Les réactions turques ont été d'une grande brutalité. Et le ton employé par le président turc est absolument inacceptable. Il a traité le gouvernement néerlandais de « vestiges du nazisme ». Les interdictions de meetings décidées par des villes allemandes aussi ont également été qualifiées par Erdogan de « pratiques nazies ». Son premier ministre, Binali Yildirim a carrément menacé les Pays-Bas de représailles sévères. Tout ce qui est excessif est insignifiant, comme disait Talleyrand – surtout venant d’un pouvoir qui n’a jamais reconnu le génocide des Arméniens…. L’Union européenne n’a certes pas de leçons à recevoir d’un pouvoir qui, à domicile, arrête et emprisonne les militants des droits de l’homme essayant de manifester dans les rues leur opposition à cette modification de la Constitution.

« Propos fous et déplacés » selon le premier ministre néerlandais en campagne électorale, Mark Rutte. Le ministre allemand de la Justice, Heiko Maas, a dénoncé des propos « absurdes, honteux et excessifs ». Mais en Allemagne, on désire calmer le jeu : Erdogan est en campagne électorale, explique-t-on. Il a besoin des voix de l’extrême droite turque et, comme l’explique la correspondante de la Deutsche Welle Cigdem Akyol, provoquer de l’agitation en Europe ne peut que combler les milieux nationalistes turcs. Certes, de leur côté, 81 % des Allemands estiment que, dans cette affaire, leur gouvernement s’est montré trop accommodant face au sultan. Mais la Chancelière sait qu’Ankara peut décider à tout moment de relancer la pression migratoire. Et elle préfère ménager Ankara, au moins le temps d’une campagne électorale.

Pour tenter de rétablir un semblant de cohésion parmi les Etats-membres et éviter que ceux qui osent tenir tête à la Turquie ne soient l’objet de représailles, le Chancelier autrichien Christian Kern, a demandé que le pouvoir turc ne soit autorisé à tenir des réunions électorales nulle part en Union européenne. Et il exhorte l’Union européenne à exiger d’une même voix la libération des journalistes emprisonnés en Turquie pour délit d’opinion. « La liberté de presse est devenue un mot étranger en Turquie et les droits de l’homme y sont foulés aux pieds », a-t-il ajouté.

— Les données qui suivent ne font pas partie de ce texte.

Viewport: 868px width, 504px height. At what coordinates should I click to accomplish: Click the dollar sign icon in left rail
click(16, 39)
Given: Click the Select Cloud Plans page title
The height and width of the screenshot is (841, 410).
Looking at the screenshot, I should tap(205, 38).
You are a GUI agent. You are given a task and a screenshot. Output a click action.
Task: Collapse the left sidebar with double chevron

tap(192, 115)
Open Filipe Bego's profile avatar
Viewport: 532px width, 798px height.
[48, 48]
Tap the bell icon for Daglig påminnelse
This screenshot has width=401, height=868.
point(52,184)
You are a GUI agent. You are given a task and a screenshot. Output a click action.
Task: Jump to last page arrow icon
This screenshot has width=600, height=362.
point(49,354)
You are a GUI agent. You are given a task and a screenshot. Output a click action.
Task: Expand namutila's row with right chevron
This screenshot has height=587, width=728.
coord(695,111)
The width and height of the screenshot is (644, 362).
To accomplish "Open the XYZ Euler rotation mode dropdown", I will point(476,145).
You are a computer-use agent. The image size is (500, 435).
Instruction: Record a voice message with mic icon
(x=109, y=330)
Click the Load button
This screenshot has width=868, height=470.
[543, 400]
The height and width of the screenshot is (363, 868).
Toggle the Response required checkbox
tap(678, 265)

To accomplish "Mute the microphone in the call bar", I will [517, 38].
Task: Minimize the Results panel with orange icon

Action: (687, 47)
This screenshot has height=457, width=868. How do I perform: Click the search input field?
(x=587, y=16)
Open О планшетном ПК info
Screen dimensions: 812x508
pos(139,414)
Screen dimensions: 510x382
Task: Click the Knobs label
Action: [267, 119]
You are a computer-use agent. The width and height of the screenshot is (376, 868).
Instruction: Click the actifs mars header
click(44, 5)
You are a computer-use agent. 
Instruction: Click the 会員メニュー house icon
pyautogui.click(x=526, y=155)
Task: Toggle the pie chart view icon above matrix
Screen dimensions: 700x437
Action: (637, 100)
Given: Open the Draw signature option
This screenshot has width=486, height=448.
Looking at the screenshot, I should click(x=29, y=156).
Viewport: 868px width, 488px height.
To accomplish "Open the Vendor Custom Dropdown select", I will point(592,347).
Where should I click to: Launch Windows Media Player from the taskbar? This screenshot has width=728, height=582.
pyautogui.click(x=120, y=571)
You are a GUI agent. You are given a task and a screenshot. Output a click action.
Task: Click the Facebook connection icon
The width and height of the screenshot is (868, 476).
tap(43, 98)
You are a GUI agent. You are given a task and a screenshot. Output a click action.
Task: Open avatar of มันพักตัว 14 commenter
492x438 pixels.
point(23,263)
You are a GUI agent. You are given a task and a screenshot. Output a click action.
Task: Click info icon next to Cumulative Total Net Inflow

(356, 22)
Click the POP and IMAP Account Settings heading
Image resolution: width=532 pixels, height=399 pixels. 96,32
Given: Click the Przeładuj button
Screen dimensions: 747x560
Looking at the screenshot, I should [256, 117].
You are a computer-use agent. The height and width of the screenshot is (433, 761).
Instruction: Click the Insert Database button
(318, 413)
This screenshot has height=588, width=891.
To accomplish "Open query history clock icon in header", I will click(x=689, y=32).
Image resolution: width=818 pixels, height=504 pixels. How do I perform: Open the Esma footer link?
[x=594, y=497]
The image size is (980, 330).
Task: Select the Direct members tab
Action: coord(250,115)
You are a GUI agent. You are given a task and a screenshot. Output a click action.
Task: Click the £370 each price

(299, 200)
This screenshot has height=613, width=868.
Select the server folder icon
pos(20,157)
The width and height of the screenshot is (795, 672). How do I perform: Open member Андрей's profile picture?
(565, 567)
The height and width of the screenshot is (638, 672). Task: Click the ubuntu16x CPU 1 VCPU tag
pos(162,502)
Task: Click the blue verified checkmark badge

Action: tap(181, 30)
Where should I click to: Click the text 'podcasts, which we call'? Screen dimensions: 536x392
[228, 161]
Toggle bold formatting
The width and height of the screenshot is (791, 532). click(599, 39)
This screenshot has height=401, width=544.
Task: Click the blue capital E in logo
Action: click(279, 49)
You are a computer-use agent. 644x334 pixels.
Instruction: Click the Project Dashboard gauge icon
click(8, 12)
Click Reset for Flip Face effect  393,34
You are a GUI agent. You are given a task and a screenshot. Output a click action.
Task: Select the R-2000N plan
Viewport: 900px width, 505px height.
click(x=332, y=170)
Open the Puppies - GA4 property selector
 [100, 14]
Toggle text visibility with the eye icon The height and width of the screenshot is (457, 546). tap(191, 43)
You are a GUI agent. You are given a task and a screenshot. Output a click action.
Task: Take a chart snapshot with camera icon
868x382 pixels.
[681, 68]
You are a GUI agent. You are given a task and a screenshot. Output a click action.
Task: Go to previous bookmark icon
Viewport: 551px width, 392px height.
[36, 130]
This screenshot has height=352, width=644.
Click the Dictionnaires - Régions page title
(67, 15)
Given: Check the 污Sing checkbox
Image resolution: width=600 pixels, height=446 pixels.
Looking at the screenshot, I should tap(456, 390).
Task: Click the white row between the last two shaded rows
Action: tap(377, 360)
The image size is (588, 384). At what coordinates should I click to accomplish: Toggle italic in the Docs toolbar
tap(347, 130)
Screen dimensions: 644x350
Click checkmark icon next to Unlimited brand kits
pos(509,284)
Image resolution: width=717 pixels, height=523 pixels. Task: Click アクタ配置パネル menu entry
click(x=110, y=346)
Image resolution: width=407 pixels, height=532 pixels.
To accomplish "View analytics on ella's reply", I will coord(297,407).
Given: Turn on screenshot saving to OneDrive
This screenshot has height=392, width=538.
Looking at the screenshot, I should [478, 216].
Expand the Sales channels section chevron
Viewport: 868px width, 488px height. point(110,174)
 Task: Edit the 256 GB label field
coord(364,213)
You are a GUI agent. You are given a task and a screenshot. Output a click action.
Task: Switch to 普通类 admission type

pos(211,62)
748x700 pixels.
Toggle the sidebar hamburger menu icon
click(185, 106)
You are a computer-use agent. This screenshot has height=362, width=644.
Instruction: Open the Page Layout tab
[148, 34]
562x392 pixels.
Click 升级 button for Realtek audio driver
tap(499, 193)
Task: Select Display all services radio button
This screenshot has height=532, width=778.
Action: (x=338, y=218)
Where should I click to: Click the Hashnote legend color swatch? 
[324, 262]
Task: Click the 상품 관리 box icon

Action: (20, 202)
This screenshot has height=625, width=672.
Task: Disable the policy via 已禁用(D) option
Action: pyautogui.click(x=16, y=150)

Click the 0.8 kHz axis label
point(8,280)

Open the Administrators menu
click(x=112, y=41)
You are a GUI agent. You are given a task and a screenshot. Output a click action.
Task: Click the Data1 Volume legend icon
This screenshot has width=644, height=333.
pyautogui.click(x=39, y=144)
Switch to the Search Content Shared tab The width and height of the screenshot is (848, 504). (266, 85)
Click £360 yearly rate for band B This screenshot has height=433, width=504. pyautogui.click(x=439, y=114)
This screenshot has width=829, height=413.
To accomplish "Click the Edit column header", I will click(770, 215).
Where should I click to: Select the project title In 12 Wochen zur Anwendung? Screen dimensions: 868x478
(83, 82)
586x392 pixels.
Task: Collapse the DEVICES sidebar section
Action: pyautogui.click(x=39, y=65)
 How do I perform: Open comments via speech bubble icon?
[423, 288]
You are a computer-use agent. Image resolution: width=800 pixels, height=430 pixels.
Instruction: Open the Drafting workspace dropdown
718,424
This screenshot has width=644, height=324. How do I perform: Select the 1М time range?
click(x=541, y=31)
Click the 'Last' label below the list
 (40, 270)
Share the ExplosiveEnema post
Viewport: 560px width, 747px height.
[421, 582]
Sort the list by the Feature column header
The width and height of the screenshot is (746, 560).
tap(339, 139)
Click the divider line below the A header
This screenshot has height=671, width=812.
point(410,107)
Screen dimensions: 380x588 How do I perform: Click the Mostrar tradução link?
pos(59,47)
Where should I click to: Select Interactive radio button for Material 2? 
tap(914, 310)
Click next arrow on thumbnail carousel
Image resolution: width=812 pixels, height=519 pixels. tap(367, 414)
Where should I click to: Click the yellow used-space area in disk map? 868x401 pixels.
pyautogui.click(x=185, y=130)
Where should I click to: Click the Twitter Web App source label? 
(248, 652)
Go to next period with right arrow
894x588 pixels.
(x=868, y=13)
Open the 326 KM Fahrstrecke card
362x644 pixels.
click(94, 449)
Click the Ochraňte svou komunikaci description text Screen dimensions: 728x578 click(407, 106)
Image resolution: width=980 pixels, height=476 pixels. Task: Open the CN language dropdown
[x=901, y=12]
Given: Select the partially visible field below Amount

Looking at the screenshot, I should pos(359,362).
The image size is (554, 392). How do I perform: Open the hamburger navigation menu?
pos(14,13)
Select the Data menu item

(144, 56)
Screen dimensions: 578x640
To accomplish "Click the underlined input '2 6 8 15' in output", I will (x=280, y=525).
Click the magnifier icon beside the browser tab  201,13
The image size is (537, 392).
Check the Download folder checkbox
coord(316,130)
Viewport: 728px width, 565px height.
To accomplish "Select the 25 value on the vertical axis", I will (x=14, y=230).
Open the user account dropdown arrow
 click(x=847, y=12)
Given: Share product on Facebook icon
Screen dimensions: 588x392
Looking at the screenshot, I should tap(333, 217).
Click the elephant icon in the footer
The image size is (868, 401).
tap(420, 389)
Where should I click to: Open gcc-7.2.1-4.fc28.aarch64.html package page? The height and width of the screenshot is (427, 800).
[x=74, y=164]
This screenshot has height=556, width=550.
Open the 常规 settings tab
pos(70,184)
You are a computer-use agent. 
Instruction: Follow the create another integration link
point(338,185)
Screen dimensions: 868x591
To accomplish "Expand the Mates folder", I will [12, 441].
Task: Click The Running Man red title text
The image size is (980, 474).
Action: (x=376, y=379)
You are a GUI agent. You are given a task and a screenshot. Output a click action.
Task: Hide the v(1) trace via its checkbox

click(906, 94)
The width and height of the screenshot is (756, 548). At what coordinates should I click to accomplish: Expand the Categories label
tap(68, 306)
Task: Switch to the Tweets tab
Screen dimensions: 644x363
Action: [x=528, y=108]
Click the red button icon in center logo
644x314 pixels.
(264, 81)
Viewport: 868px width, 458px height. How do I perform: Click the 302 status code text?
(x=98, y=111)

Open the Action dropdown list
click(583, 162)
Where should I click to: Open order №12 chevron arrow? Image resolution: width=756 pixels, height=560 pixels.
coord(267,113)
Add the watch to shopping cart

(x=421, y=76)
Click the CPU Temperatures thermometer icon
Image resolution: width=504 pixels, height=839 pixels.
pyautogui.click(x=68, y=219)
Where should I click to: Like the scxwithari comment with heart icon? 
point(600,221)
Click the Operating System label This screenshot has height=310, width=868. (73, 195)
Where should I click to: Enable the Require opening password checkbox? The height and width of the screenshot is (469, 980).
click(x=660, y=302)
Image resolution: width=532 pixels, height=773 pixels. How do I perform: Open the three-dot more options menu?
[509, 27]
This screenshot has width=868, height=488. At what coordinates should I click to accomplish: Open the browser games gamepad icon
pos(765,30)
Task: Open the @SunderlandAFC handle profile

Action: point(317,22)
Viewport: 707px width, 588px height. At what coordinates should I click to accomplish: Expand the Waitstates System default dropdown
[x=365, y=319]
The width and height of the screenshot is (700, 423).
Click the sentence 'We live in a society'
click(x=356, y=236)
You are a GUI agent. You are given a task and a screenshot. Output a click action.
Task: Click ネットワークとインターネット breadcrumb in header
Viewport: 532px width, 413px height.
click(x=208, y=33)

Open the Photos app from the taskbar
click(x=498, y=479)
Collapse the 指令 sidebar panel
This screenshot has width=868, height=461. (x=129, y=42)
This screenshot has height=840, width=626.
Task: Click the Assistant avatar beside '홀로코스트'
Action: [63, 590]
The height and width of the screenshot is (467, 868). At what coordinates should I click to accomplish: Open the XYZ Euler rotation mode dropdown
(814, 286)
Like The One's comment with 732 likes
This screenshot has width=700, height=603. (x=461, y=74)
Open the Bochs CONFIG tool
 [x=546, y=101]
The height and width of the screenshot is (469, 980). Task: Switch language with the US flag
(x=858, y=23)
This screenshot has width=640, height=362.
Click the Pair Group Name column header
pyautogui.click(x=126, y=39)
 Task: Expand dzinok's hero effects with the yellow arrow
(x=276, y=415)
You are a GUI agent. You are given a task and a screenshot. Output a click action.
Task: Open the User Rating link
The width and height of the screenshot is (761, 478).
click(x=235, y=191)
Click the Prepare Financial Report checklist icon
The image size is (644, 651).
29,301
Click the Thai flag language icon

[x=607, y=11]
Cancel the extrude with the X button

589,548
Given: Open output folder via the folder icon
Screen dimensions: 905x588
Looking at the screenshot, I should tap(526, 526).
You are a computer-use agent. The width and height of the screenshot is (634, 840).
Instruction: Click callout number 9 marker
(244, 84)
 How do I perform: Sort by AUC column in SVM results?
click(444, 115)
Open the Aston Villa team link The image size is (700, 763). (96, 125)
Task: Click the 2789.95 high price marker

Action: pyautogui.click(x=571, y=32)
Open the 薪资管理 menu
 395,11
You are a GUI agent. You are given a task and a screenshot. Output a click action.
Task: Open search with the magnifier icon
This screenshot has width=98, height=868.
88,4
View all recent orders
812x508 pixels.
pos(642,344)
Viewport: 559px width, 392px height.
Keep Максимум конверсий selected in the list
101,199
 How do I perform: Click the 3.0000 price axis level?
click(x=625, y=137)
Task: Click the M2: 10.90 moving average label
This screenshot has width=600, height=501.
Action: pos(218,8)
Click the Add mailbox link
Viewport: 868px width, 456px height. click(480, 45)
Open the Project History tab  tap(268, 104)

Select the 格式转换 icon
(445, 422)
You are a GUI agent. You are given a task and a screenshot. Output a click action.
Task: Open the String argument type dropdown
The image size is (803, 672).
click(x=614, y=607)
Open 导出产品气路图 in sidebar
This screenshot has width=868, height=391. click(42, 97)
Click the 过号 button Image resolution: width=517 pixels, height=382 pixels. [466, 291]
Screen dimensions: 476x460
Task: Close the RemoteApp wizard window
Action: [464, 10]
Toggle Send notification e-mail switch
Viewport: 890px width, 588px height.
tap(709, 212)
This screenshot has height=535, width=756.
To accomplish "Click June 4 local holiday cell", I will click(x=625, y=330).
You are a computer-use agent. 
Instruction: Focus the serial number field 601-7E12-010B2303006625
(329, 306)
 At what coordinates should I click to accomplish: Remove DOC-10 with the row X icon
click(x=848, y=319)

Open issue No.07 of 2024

Le mois prochain, 16 avril, les électeurs turcs sont appelés, en effet, à se prononcer par référendum sur une modification de la Constitution qui, si elle est adoptée, conférera au président Erdogan des pouvoirs inusités dans une démocratie. Contrairement à ce qu’il prétend, il ne s’agit pas d’établir à Ankara un régime présidentiel sur le modèle américain. Le président des Etats-Unis ne dispose pars du droit de dissolution. Et le pouvoir législatif y appartient au Congrès de Washington. Erdogan entend, lui, s’approprier toutes ses compétences nouvelles, y compris celle de nommer les responsables de la Justice et de prononcer l’Etat d’urgence.

L’Union européenne qui, officiellement, poursuit les négociations d’adhésion avec la Turquie, malgré le vote récent du Parlement de Strasbourg exigeant leur gel, ne peut manquer d’éprouver une gêne devant le tournant de plus en plus autoritaire du régime. Celui-ci s’est encore aggravé depuis la tentative de putsch de juillet dernier. 100 000 fonctionnaires ont été révoqués, dont de nombreux universitaires – auxquels l’Europe devrait manifester sa solidarité - plusieurs dizaines de milliers de personnes jetées en prison. Quelle est la nature de ce régime ? On en parle demain.